Who would want to live when you can watch?”
If you recognize this question as relevant to many aspects of contemporary life, I challenge you to imagine how much more relevant it is to the topic of eroticism. Because not only does the perfectly produced, cleverly edited, cinematically breathtaking mediated sunset walk seem so much more alluring than, say, the lived experience of walking along a beach in the sun, with all its possible physical discomforts, the time required to get there and get back, the sand in your shoes, etc. but when it comes to something like sex with another person, there are so many more complex, nuanced aspects that can get in the way of embarking on a real sexual experience instead of watching a mediated one.
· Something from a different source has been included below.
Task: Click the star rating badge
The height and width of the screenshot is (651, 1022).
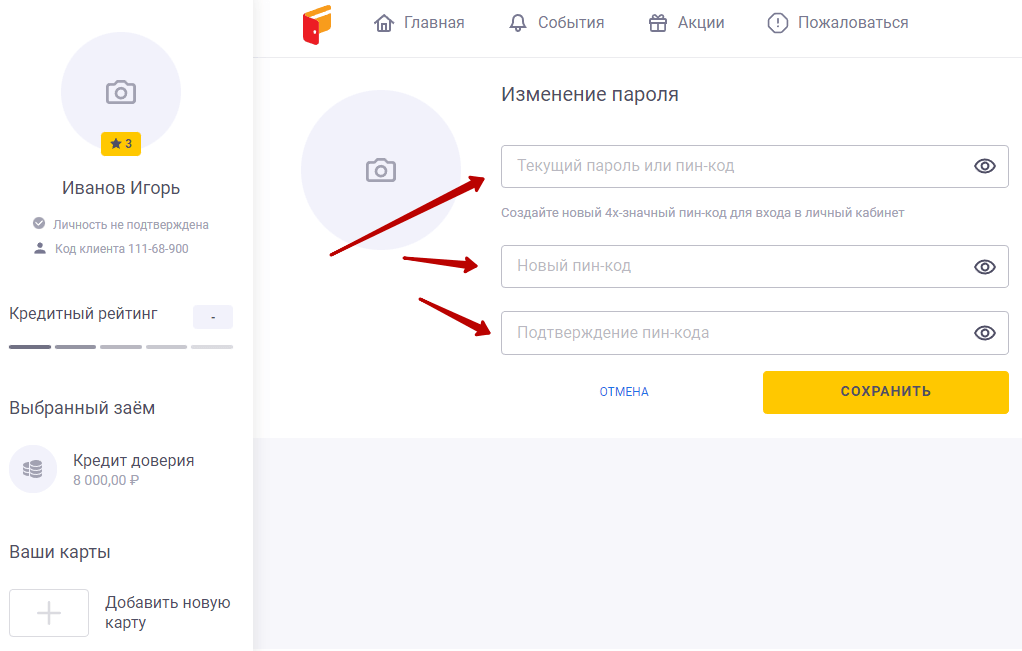Action: pyautogui.click(x=121, y=144)
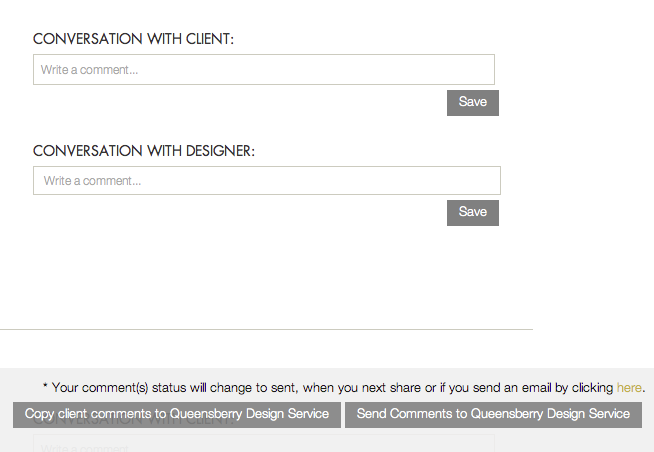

A more complex but important part of Wallace’s question requires us to consider the impact that having first ‘seen’ a remediated version many times has on our first actual experience of it. We’ve already been primed to find the experience falling sort. As if the platonic ideal of that walk on the beach has been established at the apex and all subsequent experiences of it will fail us. And so when we have the real experience we are, in a strange way, performing a revisitation.
It reminds me of the Lacanian differentiation between phallic and feminine jouissance. If you accept the first, remediation of the act as the publicly shared fantasy, the experience itself will always fail. It also, because of its disclosure in image, text and sound, preclude the experience of any feminine jouissance of the event, as it previously and forever been trapped in the Symbolic order for us.
This, for me, is the troubling aspect of visual pornography and, to some extent, with most erotica. In thinking about this, it forces me to question whether I am participating in this process of presenting my reader with ideals that will rob them of the pure, unanticipated erotic experience.
This is why I have been trying, more and more, to write about what eroticism might mean to characters, and how it shapes them than to focus on the acts or situations that bring it about. This is why, I think, I try to focus on what holds us back more than what allows us to enter into it. This is why, as time goes on, I find I have a growing horror of stylising the characters or the acts in a way that presents a textual erotic parallel with that slickly produced, beautifully edited, sunset walk.
I think examining how our erotic lives shape us, fuck us up, bring us to life… I think it’s important to write about that, but not at the risk of participating in the project of setting my readers up to believe that real experience fails their expectations.
And I have to wonder if that means I no longer write ‘erotica’. I hope it doesn’t. I hope the genre is more fertile, more expansive and intelligent than that. But I fear not. Greatly.